Christmas cakes are only good for target practice in the USA

by Joanne Black / 10 December, 2017

Kiwi Christmas cake. Photo/Food To Love

Walking with an American friend to the local farmers’ market, I mentioned that my husband was at home baking biscuits and two Christmas cakes. “What is a Christmas cake?” she asked, reminding me that Americans are from Venus and the rest of the Western world is from Mars.

I explained that it was a moist, dense, dark cake made with dried fruit. “Oh, I know what they are,” she said. “There’s a local radio station that does a ballistics test on Christmas cakes each year. They fire at them to see how long they take to come apart.”

Well, only in America, I guess, would food testing involve taking your Smith & Wesson down to the local shooting range, or maybe just out to the backyard depending on which state you live in, and shooting at a cake. It does make New Zealand foodie judges, who compare the shortness and sweetness of pastry on Christmas mince pies merely by eating them, seem a bit wet.

I presume you test the ballistic resistance of a Christmas cake by firing at it with weapons of different calibre and from various distances to see whether the bullet lodges in the cake or passes through it, and whether the cake holds together.

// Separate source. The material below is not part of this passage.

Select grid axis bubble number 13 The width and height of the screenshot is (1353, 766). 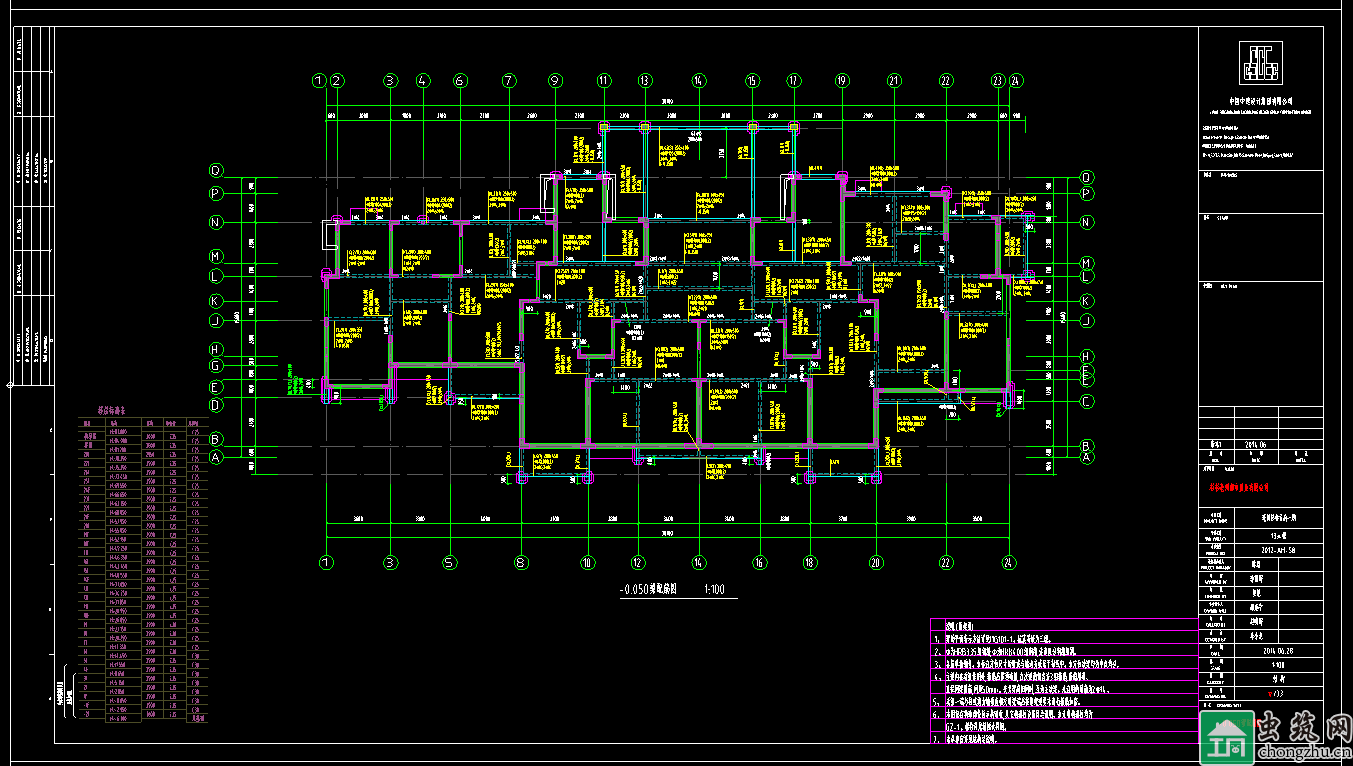(645, 81)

In defence of the Americans – and God knows they need defending right now – I do not think that shooting at Christmas cakes is a normal activity. It is not as though the average American family put up their Christmas tree, then pile into the pickup to drive to the range and shoot at a cake. The words “radio station” were the red light in my friend’s account. But then, judging from her response, Christmas cakes are not “normal”, either. Sometimes I feel as though I could live here for 30 years and still not have figured it out.